The Fabric Village in Liverpool will be sold

Administrators of YPG’s stalled Islington scheme have appointed JLL and Wignall Brownlow to sell the site and have signaled that investors are unlikely to recoup the £7million they invested in the scheme.

In September, FRP Advisory was appointed administrator of the subsidiary YPG issuing the Fabric Village of 413 apartments in Liverpool.

YPG Investar Islington House owes £3.9m to loan provider Cynergy. In early 2020, the company took out a bridging loan to cover the cost of the site it had purchased with another loan – from West One Loan – in 2018.

In the latest FRP update, available on Companies House, administrators predict that YPG does not have sufficient funds to reimburse investors.

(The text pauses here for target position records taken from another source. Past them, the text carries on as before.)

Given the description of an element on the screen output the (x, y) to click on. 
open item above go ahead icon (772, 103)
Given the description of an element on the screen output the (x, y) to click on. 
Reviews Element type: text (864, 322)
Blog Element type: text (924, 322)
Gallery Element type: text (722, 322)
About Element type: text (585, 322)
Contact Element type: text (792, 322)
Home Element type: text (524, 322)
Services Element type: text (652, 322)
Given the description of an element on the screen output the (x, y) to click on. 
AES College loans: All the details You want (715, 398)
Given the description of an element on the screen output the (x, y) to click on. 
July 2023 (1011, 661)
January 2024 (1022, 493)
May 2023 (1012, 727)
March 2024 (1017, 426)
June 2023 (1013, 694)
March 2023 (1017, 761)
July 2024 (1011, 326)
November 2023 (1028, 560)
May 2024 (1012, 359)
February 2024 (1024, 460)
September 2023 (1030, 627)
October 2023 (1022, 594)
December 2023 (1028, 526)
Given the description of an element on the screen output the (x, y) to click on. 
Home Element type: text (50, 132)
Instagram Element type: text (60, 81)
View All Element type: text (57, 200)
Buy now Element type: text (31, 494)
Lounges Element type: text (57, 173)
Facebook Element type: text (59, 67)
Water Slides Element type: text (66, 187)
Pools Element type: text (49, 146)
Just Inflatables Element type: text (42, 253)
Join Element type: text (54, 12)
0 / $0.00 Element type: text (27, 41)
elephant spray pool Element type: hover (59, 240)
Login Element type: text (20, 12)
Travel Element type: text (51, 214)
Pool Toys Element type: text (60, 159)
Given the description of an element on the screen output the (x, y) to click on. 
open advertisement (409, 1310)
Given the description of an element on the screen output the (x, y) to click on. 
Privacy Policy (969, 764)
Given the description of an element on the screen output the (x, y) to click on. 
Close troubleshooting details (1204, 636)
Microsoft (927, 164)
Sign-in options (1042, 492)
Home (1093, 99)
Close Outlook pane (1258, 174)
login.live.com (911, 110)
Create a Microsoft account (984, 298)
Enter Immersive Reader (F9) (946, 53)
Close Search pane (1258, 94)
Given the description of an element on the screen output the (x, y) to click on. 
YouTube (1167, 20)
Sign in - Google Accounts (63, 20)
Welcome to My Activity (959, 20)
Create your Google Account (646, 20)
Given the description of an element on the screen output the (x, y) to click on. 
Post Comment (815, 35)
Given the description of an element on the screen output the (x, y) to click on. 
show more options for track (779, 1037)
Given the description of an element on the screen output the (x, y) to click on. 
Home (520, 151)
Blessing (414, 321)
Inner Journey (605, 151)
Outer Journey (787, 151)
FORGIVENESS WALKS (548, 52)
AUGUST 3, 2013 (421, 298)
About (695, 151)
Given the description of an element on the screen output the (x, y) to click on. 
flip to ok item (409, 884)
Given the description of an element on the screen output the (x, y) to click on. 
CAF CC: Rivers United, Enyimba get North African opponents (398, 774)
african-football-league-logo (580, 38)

Investors had made deposits amounting to £7million on 170 off-plan apartments in the 219-home first phase of Fabric Village, known as Fab1.

FRP did not reveal how much it would charge for the sale of the site, for which YPG paid £3.25million three years ago.

In total, the company has debts totaling £11 million.

After that ?

YPG Director Ming Yeung said Location North West he “definitely intends” to present an offer to regain control of the site.

He said his proposal would be “the most complicated” but would deliver the best outcome for creditors.

The sale of the site could also interest Legacie Developments. In recent times, the company has acquired several stalled projects.

These include two Elliot Groups projects – the £250m Infinity scheme in Liverpool and the 300-apartment The Residence in Salford – as well as the 145-apartment second phase of Parliament Residence, also in Liverpool.

Additionally, a joint venture between Legacie and Nexus Residential acquired The Rise from Primesite at the corner of Low Hill Street and West Derby Street.

What happened?

Speaking after FRP’s appointment, Yeung said he was “devastated” and blamed the pandemic for the collapse of the project.

An £18m funding deal with Maslow Capital fell through before the nationwide lockdown in March 2020. As a result, YPG was unable to repay the bridge loan to Cynergy.

YPG was in talks with London Wall Lending to take out another bridging loan to repay Cynergy and stave off the administration’s threat, Yeung said.

However, before that deal could be completed, YPG discovered that 70 investors held one-sided opinions on the ground.

UN1s secure an individual’s investment and are designed to ensure that creditors are reimbursed in the event of an administration.

With the UN1s in place, the position of a new lender is more risky, Yeung explained. As a result, the deal with London Wall could not be completed until they were removed.

Unable to repay Cynergy before the loan facility expired, administrative proceedings began.

Group misfortunes

Two other businesses owned by YPG are currently facing difficulties.

Earlier this month, FRP was appointed to YPG Fabric Residence, another vehicle behind the Islington scheme.

In addition, liquidators were appointed last year within the company’s contracting arm, North West Development Consortium – formerly YPG Group.

Another YPG vehicle, YPG One Baltic Square, sold the site of a Program of 296 apartments on Grafton Street at Nexus Residential for an undisclosed sum earlier this year.

Yeung resigned from this company after the sale.